Se al 21 marzo chi si preoccupa della situazione disastrosa nelle carceri gridava, dati alla mano, che dall’inizio dell’anno si era registrato un suicidio ogni 3 giorni, adesso abbiamo un nuovo record su cui riflettere: 3 suicidi in un solo giorno. E siamo a 55. Con un ulteriore numero, 63, di morti per “altre cause”. 

Particolarmente atroce il caso del ragazzo tunisino appena ventenne che si è impiccato nel carcere di Sollicciano, a Firenze. Avrebbe finito di scontare la pena a novembre del 2025. A Sollicciano è scoppiata la protesta, con aggressioni a due agenti della polizia penitenziaria e atti di autolesionismo, mentre nel carcere minorile un ragazzo che si era legato al collo un lenzuolo è stato fermato dal compagno di cella. Il Presidente della Regione ha chiesto interventi straordinari per i penitenziari toscani, soprattutto per quelli di Firenze e Livorno che versano in condizioni definite critiche, ma quali condizioni e quali carceri non lo sono? Bisogna aspettare suicidi che accendano l’indignazione dei media, rivolte con detenuti e agenti feriti?

A non suscitare grande interesse è stato invece il suicidio in carcere di un uomo di 81 anni. Non condannato. Semplicemente accusato. A Maschito, piccolo paese lucano in provincia di Potenza, Vincenzo Urbisaglia avrebbe ucciso il 29 giugno la moglie, di anni 73, strangolandola nel corso di una lite. Avrebbe, dato che, appunto, né è stato colto in flagrante né ha subito un processo, e che dal giorno fatidico in cui l’hanno arrestato si è sempre dichiarato innocente.

Vincenzo Urbisaglia non stava bene. Era in stato confusionale quando l’hanno interrogato, lo era probabilmente prima e certamente lo era dopo, tanto che i suoi legali avevano presentato un’istanza di scarcerazione al GIP basata non soltanto sull’età, ma sullo stato psicofisico dell’uomo. La domanda era stata respinta, come se tenere in carcere un ultraottantenne, malato nel corpo e nell’animo, sia doveroso, giusto, o forse chissà, come da art. 27 co. 3, premessa alla “rieducazione del condannato”. Un condannato che poi non era tale, va precisato.

▶ Dati forniti
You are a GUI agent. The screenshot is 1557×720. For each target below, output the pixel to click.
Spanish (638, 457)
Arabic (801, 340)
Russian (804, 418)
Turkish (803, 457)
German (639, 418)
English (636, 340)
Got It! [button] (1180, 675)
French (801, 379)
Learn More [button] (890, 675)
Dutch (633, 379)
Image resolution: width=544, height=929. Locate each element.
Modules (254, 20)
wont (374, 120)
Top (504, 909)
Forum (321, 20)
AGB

▶ Verifica comprensione
**a)** Ricopia parola per parola il passo dell'articolo sui suicidi in carcere da "A non suscitare" fino a "sempre dichiarato innocente." compreso.
**b)** Prosegui l'articolo sui suicidi in carcere a partire dalla sua ultima frase.
Le righe sono materiale a sé, separato dall'articolo sui suicidi in carcere.

▶ Risposte scritte
**a)**
A non suscitare grande interesse è stato invece il suicidio in carcere di un uomo di 81 anni. Non condannato. Semplicemente accusato. A Maschito, piccolo paese lucano in provincia di Potenza, Vincenzo Urbisaglia avrebbe ucciso il 29 giugno la moglie, di anni 73, strangolandola nel corso di una lite. Avrebbe, dato che, appunto, né è stato colto in flagrante né ha subito un processo, e che dal giorno fatidico in cui l’hanno arrestato si è sempre dichiarato innocente.

**b)**
Il segretario del Sindacato di Polizia Penitenziaria Aldo di Giacomo, che ha diffuso la notizia, ci ha tenuto a precisare che Urbisaglia era «apparso subito non molto lucido», aggiungendo come considerazione personale (meno male che qualcuno si prende la responsabilità di un’opinione scomoda) che nel suo caso il carcere «non era proprio indicato». Sulla condizione degli agenti penitenziari, poi, non un’opinione ma un ritornello che ormai ascoltiamo da tempo ma che chi ha il potere di cambiare le cose evidentemente non trova degno di attenzione: «Noi agenti penitenziari siamo abbandonati a noi stessi», e ancora «Il rispetto per la vita non interessa alla politica, come le condizioni disumane in cui si vive nelle carceri italiane sia per i detenuti che per gli operatori penitenziari».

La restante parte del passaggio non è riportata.